WRITTEN REQUEST ▸ Rewrite everything from the start of the records down to the line containing "pos(1399,384)", substituting "Directive" for "Instruction" and leaving all else unchanged.

(Source records)
§

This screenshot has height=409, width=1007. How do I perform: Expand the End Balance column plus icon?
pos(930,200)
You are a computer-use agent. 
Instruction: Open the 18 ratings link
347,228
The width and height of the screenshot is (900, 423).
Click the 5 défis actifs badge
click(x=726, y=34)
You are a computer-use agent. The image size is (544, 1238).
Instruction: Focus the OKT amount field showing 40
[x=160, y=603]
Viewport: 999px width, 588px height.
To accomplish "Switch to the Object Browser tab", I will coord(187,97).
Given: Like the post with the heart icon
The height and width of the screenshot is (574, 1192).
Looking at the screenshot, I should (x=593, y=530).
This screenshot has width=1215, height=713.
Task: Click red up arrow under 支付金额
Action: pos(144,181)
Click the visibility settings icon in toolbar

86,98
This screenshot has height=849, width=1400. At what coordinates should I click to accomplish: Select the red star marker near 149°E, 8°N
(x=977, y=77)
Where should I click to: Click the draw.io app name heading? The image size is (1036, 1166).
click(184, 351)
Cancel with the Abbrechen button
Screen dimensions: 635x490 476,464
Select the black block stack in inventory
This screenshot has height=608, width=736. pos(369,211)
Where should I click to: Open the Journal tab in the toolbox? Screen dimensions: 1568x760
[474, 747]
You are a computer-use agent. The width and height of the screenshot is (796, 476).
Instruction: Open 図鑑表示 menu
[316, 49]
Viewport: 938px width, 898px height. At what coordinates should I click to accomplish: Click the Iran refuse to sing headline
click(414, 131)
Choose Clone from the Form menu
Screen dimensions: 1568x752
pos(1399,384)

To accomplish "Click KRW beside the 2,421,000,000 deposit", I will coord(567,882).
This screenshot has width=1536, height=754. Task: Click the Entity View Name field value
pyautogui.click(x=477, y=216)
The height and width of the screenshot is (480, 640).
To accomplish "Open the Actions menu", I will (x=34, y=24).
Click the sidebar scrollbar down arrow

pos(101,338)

§

RESPONSE TO THIS EXERCISE ▸
This screenshot has height=409, width=1007. How do I perform: Expand the End Balance column plus icon?
pos(930,200)
You are a computer-use agent. 
Directive: Open the 18 ratings link
347,228
The width and height of the screenshot is (900, 423).
Click the 5 défis actifs badge
click(x=726, y=34)
You are a computer-use agent. The image size is (544, 1238).
Directive: Focus the OKT amount field showing 40
[x=160, y=603]
Viewport: 999px width, 588px height.
To accomplish "Switch to the Object Browser tab", I will coord(187,97).
Given: Like the post with the heart icon
The height and width of the screenshot is (574, 1192).
Looking at the screenshot, I should (x=593, y=530).
This screenshot has width=1215, height=713.
Task: Click red up arrow under 支付金额
Action: pos(144,181)
Click the visibility settings icon in toolbar

86,98
This screenshot has height=849, width=1400. At what coordinates should I click to accomplish: Select the red star marker near 149°E, 8°N
(x=977, y=77)
Where should I click to: Click the draw.io app name heading? The image size is (1036, 1166).
click(184, 351)
Cancel with the Abbrechen button
Screen dimensions: 635x490 476,464
Select the black block stack in inventory
This screenshot has height=608, width=736. pos(369,211)
Where should I click to: Open the Journal tab in the toolbox? Screen dimensions: 1568x760
[474, 747]
You are a computer-use agent. The width and height of the screenshot is (796, 476).
Directive: Open 図鑑表示 menu
[316, 49]
Viewport: 938px width, 898px height. At what coordinates should I click to accomplish: Click the Iran refuse to sing headline
click(414, 131)
Choose Clone from the Form menu
Screen dimensions: 1568x752
pos(1399,384)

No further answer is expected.